If you like Thai food or sushi, I would recommend Surin of Thailand. Here is their website .

For nightlife, for a Friday night I would recommend Martinis and Imax down at the Fernbank museum. It's pretty fun, here is that website .

Finally, I would recommend Cafe Intermezzo as a nice low-key place to get coffee or a drink. It is a European-style coffee house and stays open until 2 or 3 in the morning. Nice way to end a night. Here is that website https://www.cafeintermezzo.com/.

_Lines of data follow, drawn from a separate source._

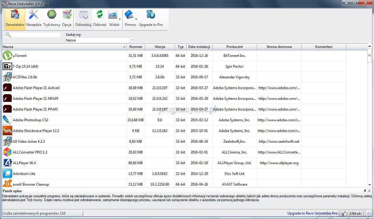The height and width of the screenshot is (219, 374).
Task: Toggle the pin on Pasek opisu panel
Action: [x=365, y=191]
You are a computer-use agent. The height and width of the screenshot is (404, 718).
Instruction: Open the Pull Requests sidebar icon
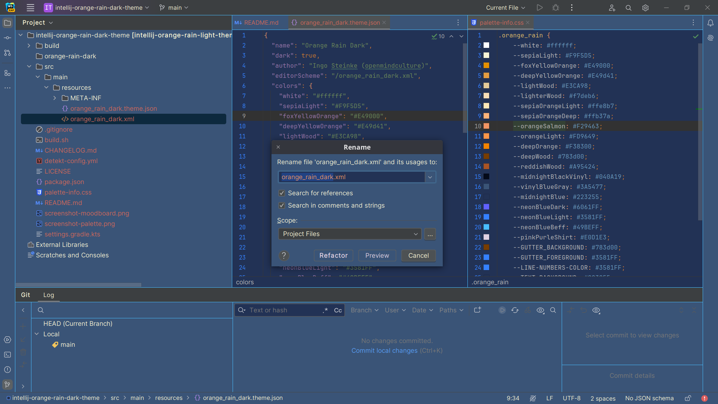pyautogui.click(x=7, y=53)
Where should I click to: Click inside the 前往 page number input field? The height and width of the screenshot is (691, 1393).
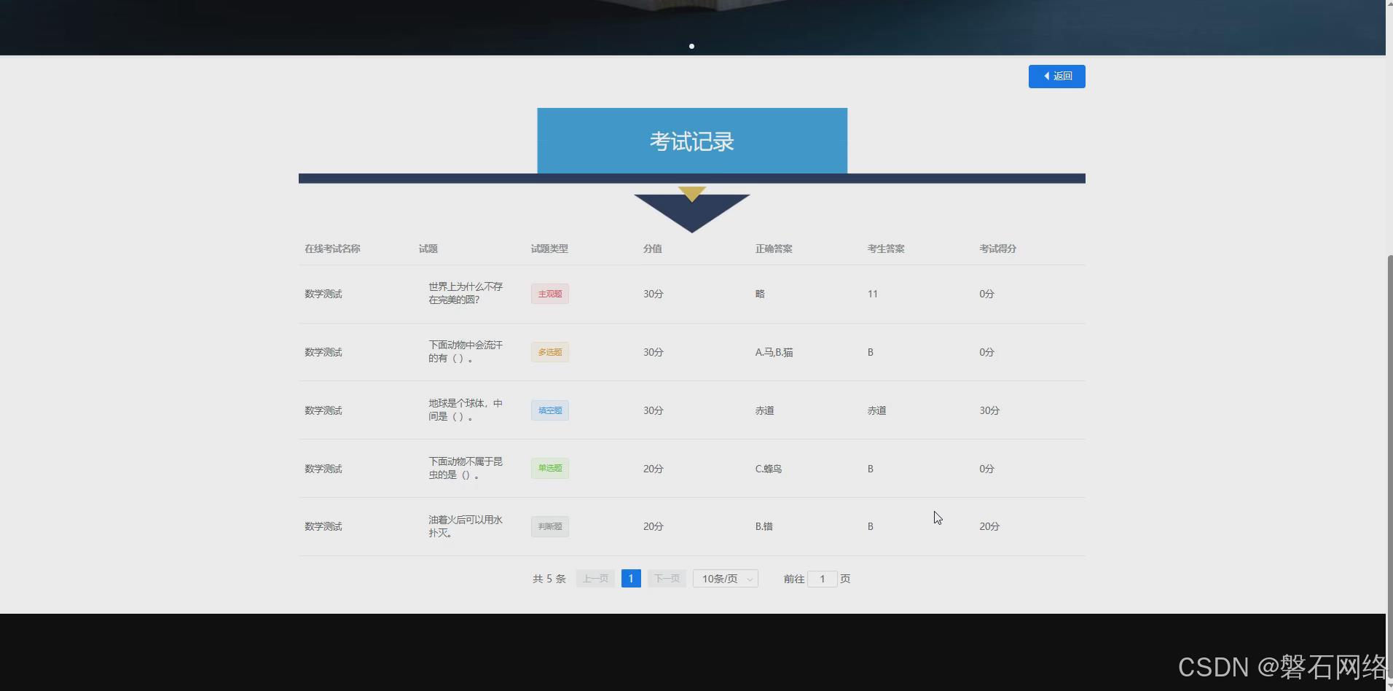click(823, 578)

And of course, there are always Braves games. Have fun!


----------



## PITAronin (Nov 30, 2004)

A personal favorite of mine for dining - also conveniently located in the Buckhead area close to some of Atlanta's best shopping - is the upscale Greek seafood restaurant Kyma. I have a younger brother who once ran a casino in Greece and he demands that we go to Kyma every time he's in town.


----------



## Martinis at 8 (Apr 14, 2006)

For Atlanta hotels, which would be better, Ritz Carlton or Four Seasons?

M8


----------



## queueball (Jun 16, 2005)

Tough to say. There are two RCs - stay at the one in Buckhead. The Four Seasons is very nice - used to be the Intercontinental back in the day. If you go there make sure you eat right around the corner at Mid-City Kitchen.

I have to agree with WHNAY and suggest you go to Joel. We go when my parents visit from Annapolis and they say it's the best restaurant they've ever been to (of course I like to think the company has something to do with that!). In fact, every restaurant he suggested is top noth. Take your pick - but make sure Joel is in the mix. 

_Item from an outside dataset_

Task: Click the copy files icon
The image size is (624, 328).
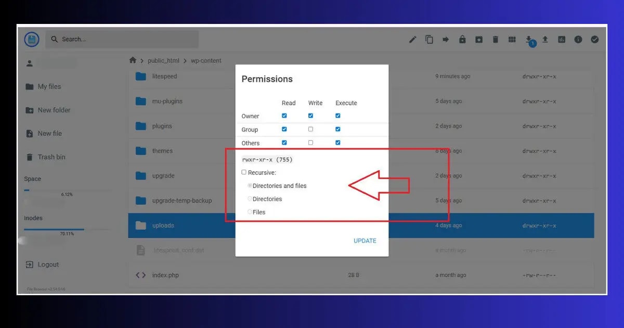Action: (x=429, y=39)
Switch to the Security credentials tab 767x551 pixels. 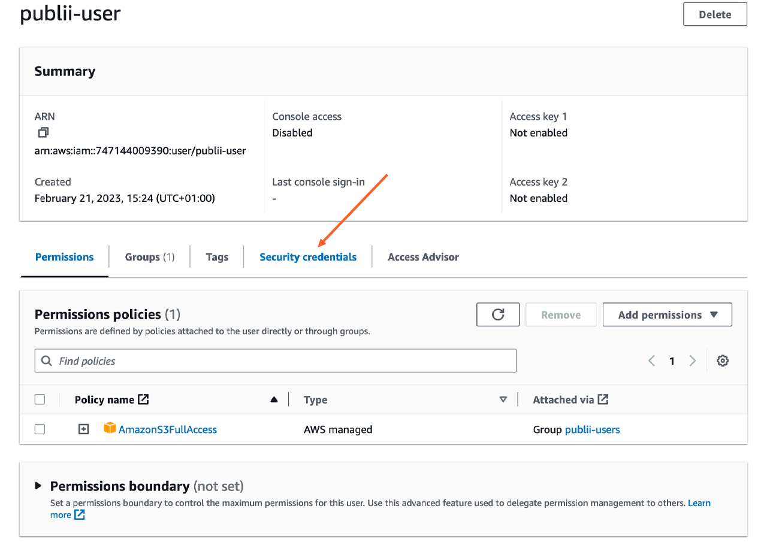[308, 257]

Stone Mountain...Hmmmmm. It's been a long time since I've been there but I guess it's something to see if your visiting. Ditto Underground Atlanta. Check out the Aquarium (buy your tickets now), Fernbank, The High, try to catch a show at The Fabulous Fox Theatre or at Chastain Park.

For funky cool dining try One:Midtown Kitchen or Two:Urban Licks. They are both trendy but fun. Also, for excellent and very authentic Italian try Antica Posta in Buckhead.

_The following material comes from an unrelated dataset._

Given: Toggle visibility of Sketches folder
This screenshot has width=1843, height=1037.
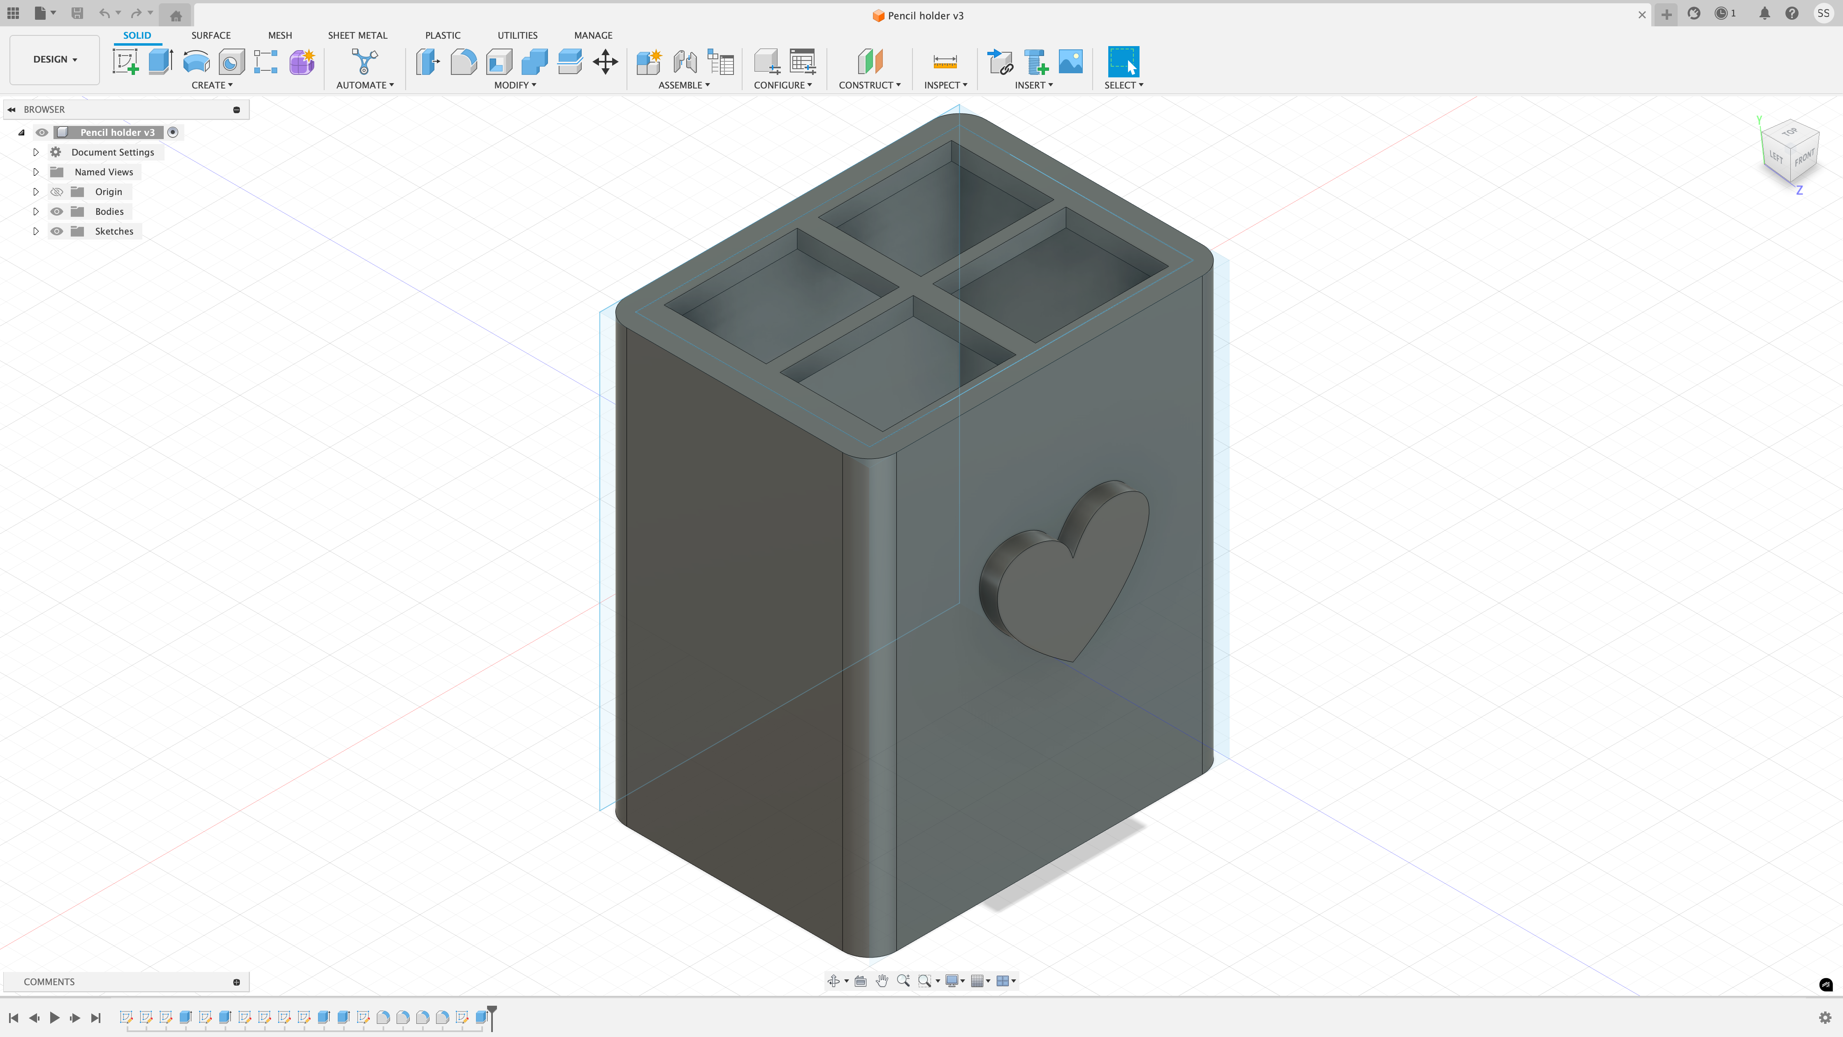Looking at the screenshot, I should [57, 231].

Oh, and bring some shorts. June, July and August are the Dog Days of summer here. 

Enjoy your stay!


----------



## queueball (Jun 16, 2005)

Martinis at 8 said:


> Thanks *whnay.*
> 
> Anyone heard anything about the _Gas Light Inn_ B&B. I understand it's close to the trendier part of town. See link https://www.gaslightinn.com/
> 
> ...


I've not heard of this but it's in the area of Atlanta known as Virginia-Highlands or "The Highlands" as we locals call it. It's a great scene. Cafes, restaurants, bars, nightlife, shops, etc.


----------



## Martinis at 8 (Apr 14, 2006)

We've booked for the Four Seasons hotel. Probably dine one evening in their Park 75 restaurant, and another evening and Gladys Knight's restaurant.

Will post a trip report afterwards.

M8


----------



## nole_guapo (Jan 20, 2006)

If you can...Look into the new Intercontinental...It is really a wonderful hotel, and in my opinion the best in the city. The service will not be as good as the FS, but the rooms are far nicer and the amenities are comparable. With that being said it also carries a lower price tag for a better room.......Just my two cents.....


----------